A Danish man, identified on Facebook as John Salvesen, burned the Quran in 2015, and is now being charged with blasphemy - the first case in the country since 1971.
The 42-year-old man not only burned the holy book, but uploaded the footage on the Facebook group "Yes to Freedom — No to Islam" with a caption that read:
"Consider your neighbor, it stinks when it burns," according to the New York Times.
The man's official name has not yet been released, as Danish law requires a public announcement of names only after a person has been convicted.
When the video began making the rounds online, Salvesen was charged with hate speech. The charge was later changed to blasphemy, a decision prosecutors took on Wednesday.
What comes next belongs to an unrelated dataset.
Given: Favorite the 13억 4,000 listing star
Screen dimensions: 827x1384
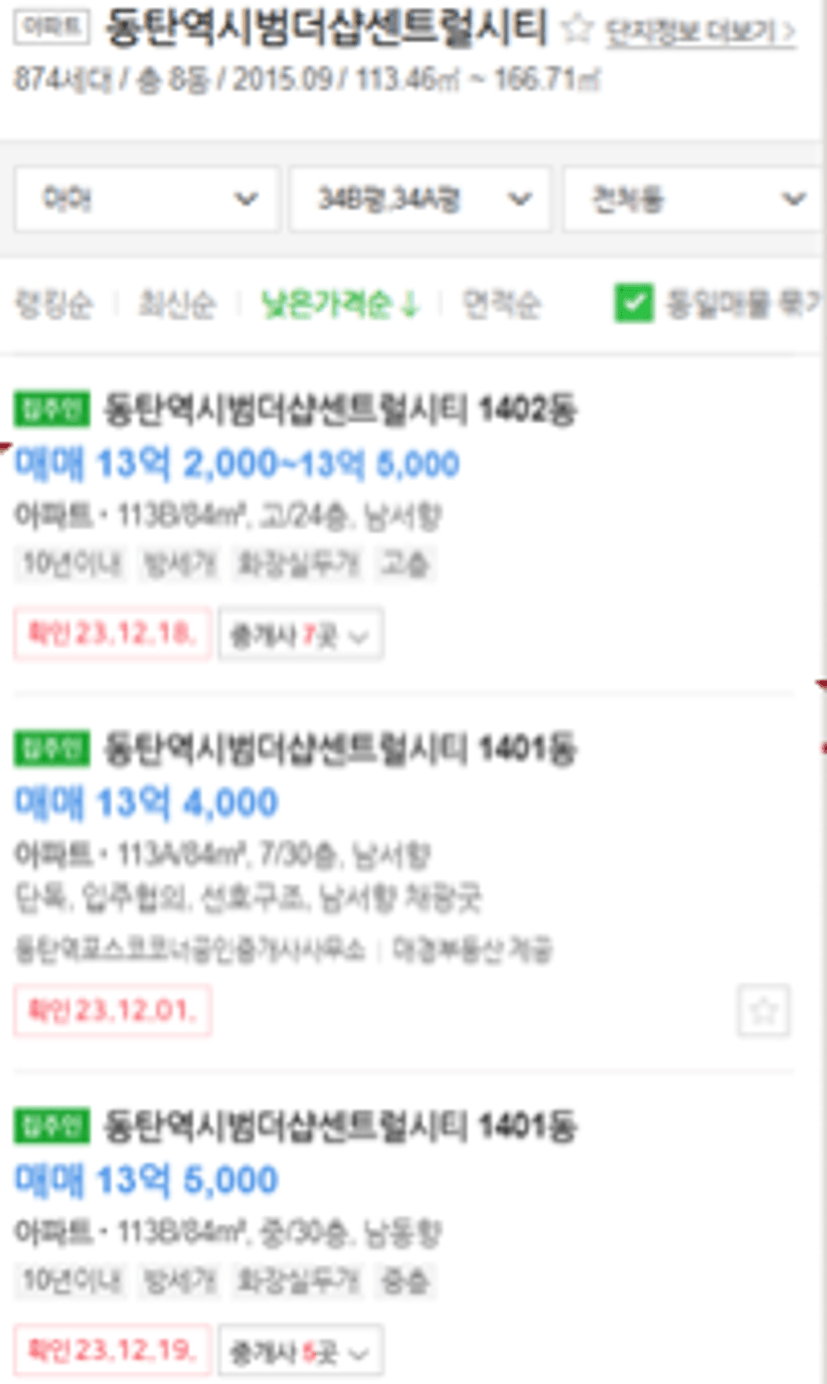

His lawyer Rasmus Paludan said his client burned the Quran in "self defense."
"The Quran contains passages on how Mohammed’s followers must kill the infidel, i.e. the Danes," he said.
"Therefore, it’s an act of self-defense to burn a book that in such a way incites war and violence."
A trial has been scheduled for June.
In Denmark, burning holy books including the Quran and the Bible is considered a violation of the penal code that deals with "religious scorn and public mockery," according to The Independent. The country does not consider the burning of the flag a punishable crime.
This would be the fourth time anyone has been prosecuted since the law was implemented in the country in 1866.
Only two of those charged were actually convicted. The last crime in which the people received a sentence occurred in 1946 - when two men dressed as priests acted out a "baptism" during a masquerade ball in Copenhagen.
The last case happened in 1971, when two Denmark Radio producers aired a song mocking Christianity.
In 1938, four people were sentenced for putting up posters and leaflets that mocked Jewish teachings.
Salvesen's lawyer brought up an incident in 1997 when a Danish artist burned a copy of the Bible on TV - but was not charged.
"Considering that it is legal to burn a Bible in Denmark, I’m surprised then that it would be guilty to burn the Quran," he told the New York Times.
Denmark is one of five countries in the European Union that has a blasphemy law on holy books.